Creating a variable that organizes the episodes by season - note that this code will not be extendable to organizing future episodes by season (there is no "season" identification marker built into the way the episodes were uploaded to Webtoons).
The assignment of an episode to a specific season had to be done by hand, by taking a look at the titles and figuring out which season they belong to.
Note that not all seasons have the same number of episodes (some seasons have filler episodes) - thus, the average number of likes and comments per an episode in each season have also been calculated.
seasons = webtoons_data %>%
select(season, episode_num, episode, comment_txt, likes_per_ep)
#total episode likes per season
likes_per_season = seasons %>%
distinct(episode_num, .keep_all = TRUE) %>%
group_by(season) %>%
summarize(total_likes = sum(likes_per_ep))
likes_per_season %>%
knitr::kable(digits = 3)
season | total_likes |
---|---|
1 | 3918 |
2 | 2982 |
3 | 3176 |
4 | 3141 |
#visualization
ggplot(likes_per_season, aes(x = season, y = total_likes, fill = season)) + geom_bar(stat = 'identity')
#avg likes per episode by season
avg_ep_likes_season = seasons %>%
distinct(episode_num, .keep_all = TRUE) %>%
group_by(season) %>%
summarize(avg_ep_likes = mean(likes_per_ep))
avg_ep_likes_season %>%
knitr::kable(digits = 3)
season | avg_ep_likes |
---|---|
1 | 326.500 |
2 | 248.500 |
3 | 244.308 |
4 | 157.050 |
#visualization
ggplot(avg_ep_likes_season, aes(x = season, y = avg_ep_likes, fill = season)) + geom_bar(stat = 'identity')
#total comments per season
comments_per_season = seasons %>%
count(season) %>%
rename(total_comments = n)
comments_per_season %>%
knitr::kable(digits = 3)
season | total_comments |
---|---|
1 | 132 |
2 | 128 |
3 | 159 |
4 | 147 |
#visualization
ggplot(comments_per_season, aes(x = season, y = total_comments, fill = season)) + geom_bar(stat = 'identity')
#avg comments per episode by season
avg_ep_comments_season = seasons %>%
count(season, episode) %>%
group_by(season) %>%
summarize(avg_ep_comments = mean(n))
avg_ep_comments_season %>%
knitr::kable(digits = 3)
season | avg_ep_comments |
---|---|
1 | 11.000 |
2 | 10.667 |
3 | 12.231 |
4 | 7.350 |
#visualization
ggplot(avg_ep_comments_season, aes(x = season, y = avg_ep_comments, fill = season)) + geom_bar(stat = 'identity')

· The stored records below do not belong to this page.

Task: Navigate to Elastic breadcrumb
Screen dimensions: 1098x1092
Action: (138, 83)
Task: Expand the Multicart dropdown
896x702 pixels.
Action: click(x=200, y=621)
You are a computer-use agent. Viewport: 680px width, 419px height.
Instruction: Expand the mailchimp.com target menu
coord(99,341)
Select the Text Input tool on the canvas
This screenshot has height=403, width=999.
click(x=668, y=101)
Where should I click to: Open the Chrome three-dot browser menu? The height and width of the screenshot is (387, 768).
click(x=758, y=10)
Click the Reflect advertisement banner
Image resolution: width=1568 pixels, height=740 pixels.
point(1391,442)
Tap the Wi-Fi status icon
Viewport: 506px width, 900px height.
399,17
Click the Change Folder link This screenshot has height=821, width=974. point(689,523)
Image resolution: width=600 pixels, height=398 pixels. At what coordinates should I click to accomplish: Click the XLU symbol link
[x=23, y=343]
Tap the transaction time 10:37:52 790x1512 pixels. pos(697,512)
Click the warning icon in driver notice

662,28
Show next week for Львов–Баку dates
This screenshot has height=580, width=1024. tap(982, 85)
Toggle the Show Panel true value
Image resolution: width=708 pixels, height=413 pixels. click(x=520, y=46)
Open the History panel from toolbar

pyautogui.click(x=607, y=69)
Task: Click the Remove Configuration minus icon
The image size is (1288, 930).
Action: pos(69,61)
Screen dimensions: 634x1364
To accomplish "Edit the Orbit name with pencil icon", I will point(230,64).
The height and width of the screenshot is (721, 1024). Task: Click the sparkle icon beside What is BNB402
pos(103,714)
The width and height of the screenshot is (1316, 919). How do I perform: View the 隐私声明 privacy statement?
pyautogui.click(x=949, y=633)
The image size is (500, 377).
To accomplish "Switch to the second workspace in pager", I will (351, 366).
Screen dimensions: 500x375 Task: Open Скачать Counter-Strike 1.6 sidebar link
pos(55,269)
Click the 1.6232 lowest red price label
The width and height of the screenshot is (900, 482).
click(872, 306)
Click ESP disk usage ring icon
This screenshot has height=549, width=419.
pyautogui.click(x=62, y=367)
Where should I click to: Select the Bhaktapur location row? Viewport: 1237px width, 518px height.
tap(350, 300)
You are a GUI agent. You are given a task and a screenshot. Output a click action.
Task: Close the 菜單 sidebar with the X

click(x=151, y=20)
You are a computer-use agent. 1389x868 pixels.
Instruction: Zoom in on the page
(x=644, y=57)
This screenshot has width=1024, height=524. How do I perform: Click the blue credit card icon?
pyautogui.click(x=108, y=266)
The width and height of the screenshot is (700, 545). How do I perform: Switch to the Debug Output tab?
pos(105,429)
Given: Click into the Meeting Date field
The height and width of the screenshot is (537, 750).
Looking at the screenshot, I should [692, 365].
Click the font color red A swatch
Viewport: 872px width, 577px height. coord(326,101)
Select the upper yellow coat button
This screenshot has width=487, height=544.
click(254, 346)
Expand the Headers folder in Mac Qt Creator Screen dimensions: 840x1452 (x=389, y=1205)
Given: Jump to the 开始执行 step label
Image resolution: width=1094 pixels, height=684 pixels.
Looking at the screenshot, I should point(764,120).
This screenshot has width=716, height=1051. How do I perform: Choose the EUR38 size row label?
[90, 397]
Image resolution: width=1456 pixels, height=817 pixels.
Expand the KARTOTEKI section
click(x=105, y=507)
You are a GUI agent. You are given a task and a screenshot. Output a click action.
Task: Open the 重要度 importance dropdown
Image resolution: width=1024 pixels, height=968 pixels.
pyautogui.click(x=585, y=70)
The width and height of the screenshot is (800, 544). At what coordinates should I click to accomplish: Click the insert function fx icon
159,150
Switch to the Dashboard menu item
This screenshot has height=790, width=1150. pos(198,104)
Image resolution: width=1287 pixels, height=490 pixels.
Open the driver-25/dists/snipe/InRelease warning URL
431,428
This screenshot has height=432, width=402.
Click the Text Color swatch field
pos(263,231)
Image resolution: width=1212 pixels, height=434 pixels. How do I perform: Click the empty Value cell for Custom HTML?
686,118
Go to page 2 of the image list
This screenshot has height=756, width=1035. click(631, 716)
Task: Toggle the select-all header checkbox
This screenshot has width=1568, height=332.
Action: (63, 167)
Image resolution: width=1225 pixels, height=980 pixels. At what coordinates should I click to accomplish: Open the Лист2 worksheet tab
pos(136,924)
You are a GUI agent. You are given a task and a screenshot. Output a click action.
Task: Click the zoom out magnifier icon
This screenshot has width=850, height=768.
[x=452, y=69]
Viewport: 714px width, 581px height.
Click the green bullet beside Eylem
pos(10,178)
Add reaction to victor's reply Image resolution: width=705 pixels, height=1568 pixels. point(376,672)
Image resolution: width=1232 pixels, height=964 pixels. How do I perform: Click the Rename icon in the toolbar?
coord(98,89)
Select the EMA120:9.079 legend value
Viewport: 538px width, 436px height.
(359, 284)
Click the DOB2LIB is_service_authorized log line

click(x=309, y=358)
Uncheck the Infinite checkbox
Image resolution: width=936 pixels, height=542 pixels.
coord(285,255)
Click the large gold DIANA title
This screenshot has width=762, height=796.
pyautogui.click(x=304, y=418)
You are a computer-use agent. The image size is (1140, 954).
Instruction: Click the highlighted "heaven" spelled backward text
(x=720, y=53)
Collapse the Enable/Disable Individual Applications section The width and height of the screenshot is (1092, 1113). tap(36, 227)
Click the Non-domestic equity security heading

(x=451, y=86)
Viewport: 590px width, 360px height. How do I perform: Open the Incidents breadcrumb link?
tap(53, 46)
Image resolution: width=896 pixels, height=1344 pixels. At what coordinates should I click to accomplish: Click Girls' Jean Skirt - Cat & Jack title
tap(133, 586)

#assigning "filler" label to filler episodes
filler_data = seasons %>%
mutate(
filler = ifelse(episode_num %in% 36:38, "yes",
ifelse(episode_num == 32, "yes",
ifelse(episode_num == 54:57, "yes", "no")))
)
## Warning in episode_num == 54:57: longer object length is not a multiple of
## shorter object length
#average comments for filler episodes versus for non-filler episodes
avg_ep_comments_filler = filler_data %>%
count(season, episode_num, filler) %>%
group_by(filler) %>%
summarize(avg_ep_comments = mean(n))
avg_ep_comments_filler %>%
knitr::kable(digits = 3)
filler | avg_ep_comments |
---|---|
no | 9.472 |
yes | 9.143 |
#visualization
ggplot(avg_ep_comments_filler, aes(x = filler, y = avg_ep_comments, fill = filler)) + geom_bar(stat = 'identity')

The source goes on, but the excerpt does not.